Christian Morisset: 1996
Il y a 20 ans, c’était au tour de Christian Morisset de goûter aux joies du triomphe. «J’avais 26 ans et j’étais le plus jeune des finalistes», se souvient-il. Pourtant, l’auteur-compositeur-interprète en était à sa quatrième participation!
«Les deux premières années, je n’avais pas été choisi. Je dormais dans mon Volks et je me payais le festival. On me permettait de participer aux ateliers de formation et après le show on allait au bar Ailleurs. On allait jouer là», partage le musicien.
À l’époque, sa victoire lui a valu une bourse de quelques milliers de dollars, une montre et un appareil photo… Avec la gagnante du volet interprète, il s’installe à Montréal pour tenter sa chance. Une année de vache maigre, alors qu’ils sont sans ressources.
«Dans mon cas, je pense que je n’étais pas nécessairement prêt», analyse-t-il aujourd’hui. Son attachement pour Granby se transforme ensuite en histoire d’amour alors qu’il revient s’installer dans la région, fonde sa famille et vit de sa passion depuis.
Il a fait la tournée des écoles pour parler du festival, de son métier et de la musique. Il a contribué à de nombreux projets communautaires artistiques. Il s’est même impliqué dans les balbutiements de l’École nationale de la chanson et auprès du festival pour aider au projet Jamais trop tôt.
Depuis quelques années, il possède son propre studio Mikkorason où il travaille à la réalisation d’albums. Vingt ans après avoir gagné Granby, Christian Morisset pourrait enfin publier un premier album à son nom.
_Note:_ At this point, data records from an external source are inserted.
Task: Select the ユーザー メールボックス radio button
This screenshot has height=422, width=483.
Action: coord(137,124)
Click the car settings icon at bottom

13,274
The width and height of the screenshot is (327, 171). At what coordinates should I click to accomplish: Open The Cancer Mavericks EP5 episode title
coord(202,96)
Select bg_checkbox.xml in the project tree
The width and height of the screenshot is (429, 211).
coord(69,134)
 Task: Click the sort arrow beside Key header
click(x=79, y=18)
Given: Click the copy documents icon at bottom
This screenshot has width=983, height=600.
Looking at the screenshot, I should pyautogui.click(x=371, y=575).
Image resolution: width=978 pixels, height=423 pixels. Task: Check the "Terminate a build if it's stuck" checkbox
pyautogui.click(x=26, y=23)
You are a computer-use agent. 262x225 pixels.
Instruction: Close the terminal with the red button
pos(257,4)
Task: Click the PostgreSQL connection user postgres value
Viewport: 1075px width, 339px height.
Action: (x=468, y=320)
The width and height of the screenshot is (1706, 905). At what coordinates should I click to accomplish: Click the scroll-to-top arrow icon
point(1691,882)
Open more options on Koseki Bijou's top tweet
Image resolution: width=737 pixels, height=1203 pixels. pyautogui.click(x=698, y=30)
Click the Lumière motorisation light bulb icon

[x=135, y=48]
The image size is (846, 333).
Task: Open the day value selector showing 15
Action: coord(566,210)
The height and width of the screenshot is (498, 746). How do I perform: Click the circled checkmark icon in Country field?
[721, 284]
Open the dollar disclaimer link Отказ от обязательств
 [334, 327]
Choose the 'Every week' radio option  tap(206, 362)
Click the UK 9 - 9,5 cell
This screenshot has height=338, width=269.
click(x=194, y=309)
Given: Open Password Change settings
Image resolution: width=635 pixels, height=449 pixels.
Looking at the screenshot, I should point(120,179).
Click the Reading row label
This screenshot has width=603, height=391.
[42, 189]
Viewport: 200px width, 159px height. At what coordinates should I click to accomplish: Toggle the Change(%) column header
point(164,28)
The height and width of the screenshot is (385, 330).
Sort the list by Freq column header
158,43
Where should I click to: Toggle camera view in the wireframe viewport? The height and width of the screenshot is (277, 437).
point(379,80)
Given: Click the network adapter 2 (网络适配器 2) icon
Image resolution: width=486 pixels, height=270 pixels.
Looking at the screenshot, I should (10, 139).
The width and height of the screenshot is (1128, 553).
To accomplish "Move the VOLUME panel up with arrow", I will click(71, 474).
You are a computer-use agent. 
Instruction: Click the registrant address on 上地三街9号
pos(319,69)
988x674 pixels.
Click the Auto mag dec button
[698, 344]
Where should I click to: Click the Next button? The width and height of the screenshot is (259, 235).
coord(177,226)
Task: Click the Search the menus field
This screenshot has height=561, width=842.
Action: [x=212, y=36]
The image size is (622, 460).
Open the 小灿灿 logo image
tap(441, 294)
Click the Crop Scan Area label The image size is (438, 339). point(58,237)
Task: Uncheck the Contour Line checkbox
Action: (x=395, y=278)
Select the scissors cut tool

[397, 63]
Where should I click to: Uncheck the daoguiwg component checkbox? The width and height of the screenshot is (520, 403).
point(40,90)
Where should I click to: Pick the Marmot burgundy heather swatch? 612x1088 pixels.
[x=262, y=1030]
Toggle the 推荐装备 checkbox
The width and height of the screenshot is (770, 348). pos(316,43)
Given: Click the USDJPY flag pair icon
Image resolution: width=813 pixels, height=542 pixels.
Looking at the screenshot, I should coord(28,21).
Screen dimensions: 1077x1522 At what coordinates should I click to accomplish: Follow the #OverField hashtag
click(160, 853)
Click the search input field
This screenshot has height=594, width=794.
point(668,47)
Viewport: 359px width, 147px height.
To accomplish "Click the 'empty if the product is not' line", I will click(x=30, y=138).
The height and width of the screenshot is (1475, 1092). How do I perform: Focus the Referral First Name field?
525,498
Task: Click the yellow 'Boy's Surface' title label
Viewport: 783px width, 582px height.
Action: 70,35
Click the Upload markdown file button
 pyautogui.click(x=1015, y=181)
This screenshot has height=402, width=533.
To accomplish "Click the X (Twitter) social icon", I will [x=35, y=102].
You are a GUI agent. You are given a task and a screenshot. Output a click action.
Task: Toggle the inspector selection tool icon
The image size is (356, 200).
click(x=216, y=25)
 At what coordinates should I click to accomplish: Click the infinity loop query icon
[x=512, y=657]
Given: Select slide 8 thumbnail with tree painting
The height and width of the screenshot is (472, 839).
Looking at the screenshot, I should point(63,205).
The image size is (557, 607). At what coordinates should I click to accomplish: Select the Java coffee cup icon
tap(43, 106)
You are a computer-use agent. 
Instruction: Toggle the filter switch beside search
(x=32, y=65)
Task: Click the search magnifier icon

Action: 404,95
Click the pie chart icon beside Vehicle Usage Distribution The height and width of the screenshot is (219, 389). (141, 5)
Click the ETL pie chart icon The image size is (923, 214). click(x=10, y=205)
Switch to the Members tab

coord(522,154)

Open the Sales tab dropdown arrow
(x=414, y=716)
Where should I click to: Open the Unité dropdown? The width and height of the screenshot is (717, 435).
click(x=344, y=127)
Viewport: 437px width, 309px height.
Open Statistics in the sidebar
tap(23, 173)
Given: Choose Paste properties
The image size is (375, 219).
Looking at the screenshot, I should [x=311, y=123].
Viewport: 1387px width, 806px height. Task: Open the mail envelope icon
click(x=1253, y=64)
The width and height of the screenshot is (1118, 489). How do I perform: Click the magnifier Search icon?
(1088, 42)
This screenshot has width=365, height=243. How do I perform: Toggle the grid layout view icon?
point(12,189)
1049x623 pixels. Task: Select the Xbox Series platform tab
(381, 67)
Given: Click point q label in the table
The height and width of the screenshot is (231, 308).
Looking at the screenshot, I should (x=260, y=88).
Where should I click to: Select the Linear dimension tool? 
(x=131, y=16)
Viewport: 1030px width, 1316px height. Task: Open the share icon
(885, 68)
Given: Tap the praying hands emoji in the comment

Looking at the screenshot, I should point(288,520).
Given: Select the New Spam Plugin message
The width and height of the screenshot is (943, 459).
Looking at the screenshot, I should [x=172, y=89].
Il avait fait paraître un EP en 1995, avant de remporter le festival. La suite se fait toujours attendre.
«Je n’ai pas arrêté de faire de la chanson… je ne suis juste pas devenu une star.»
Alexandre Désilets: 2006
Déjà 10 ans depuis qu’il a fait frissonner le Palace avec son interprétation magistrale de la pièce J’échoue. «C’est vrai que ça passe vite. Comme disait Dédé: La vie c’est court, mais c’est long des petits bouttes…»
Deux ans après son sacre, il lance le magnifique album Escalader l’ivresse (2008). Suivront La Garde (2010), Fancy Ghetto (2014) et le tout récent Windigo (2016). Chaque fois, il étonne par sa capacité à se réinventer et à explorer.
«J’ai toujours fait les choses dans le but de bien les faire. Je n’ai jamais fait les choses pour plaire. Le but est de bien m’entourer et d’apprendre de mes collaborateurs», explique celui qui a remporté Granby à 31 ans.
Tout de suite après le festival, il se retrouve avec le réalisateur Jean Massicotte. «Il m’a repêché et il m’a pris sous son aile. Il m’a appris dès le début à bien faire les choses», raconte Alexandre Désilets.
Pourtant, on a bien failli ne jamais le voir à Granby. Encouragé par un ami à écrire en français (il écrivait au départ en anglais) et à tenter sa chance dans les concours, Désilets a fait la tournée en commençant par Ma Première Place des arts, puis Petite-Vallée.
«Les deux fois, j’avais fait la finale et j’en avais ras le bol des concours. Y a bien du monde qui rentre dans ta bulle et j’étais tanné de me faire rentrer dedans, confie-t-il 10 ans plus tard. Quelques semaines avant le festival, je ne voulais pas aller à Granby.»
Il s’est laissé convaincre par l’occasion d’apprendre son métier. «Je me suis dit, pourquoi je ne me servirais pas de Granby pour monter mon show?», se rappelle le musicien qui s’est nourri de l’expertise des techniciens d’éclairage, de son et du directeur artistique… Luc De Larochellière!
Il se souvient de ses performances comme de moments marquants. «Je faisais tout jusqu’au bout. Je savais que je déplaçais de l’air, mais j’y allais comme si je préparais mon spectacle devant 1 000 personnes. C’était mon éclairage, mon house band. Si tu ne prends pas ton pied et que tu ne penses qu’au concours, c’est un gros bad trip. L’enjeu est trop gros.»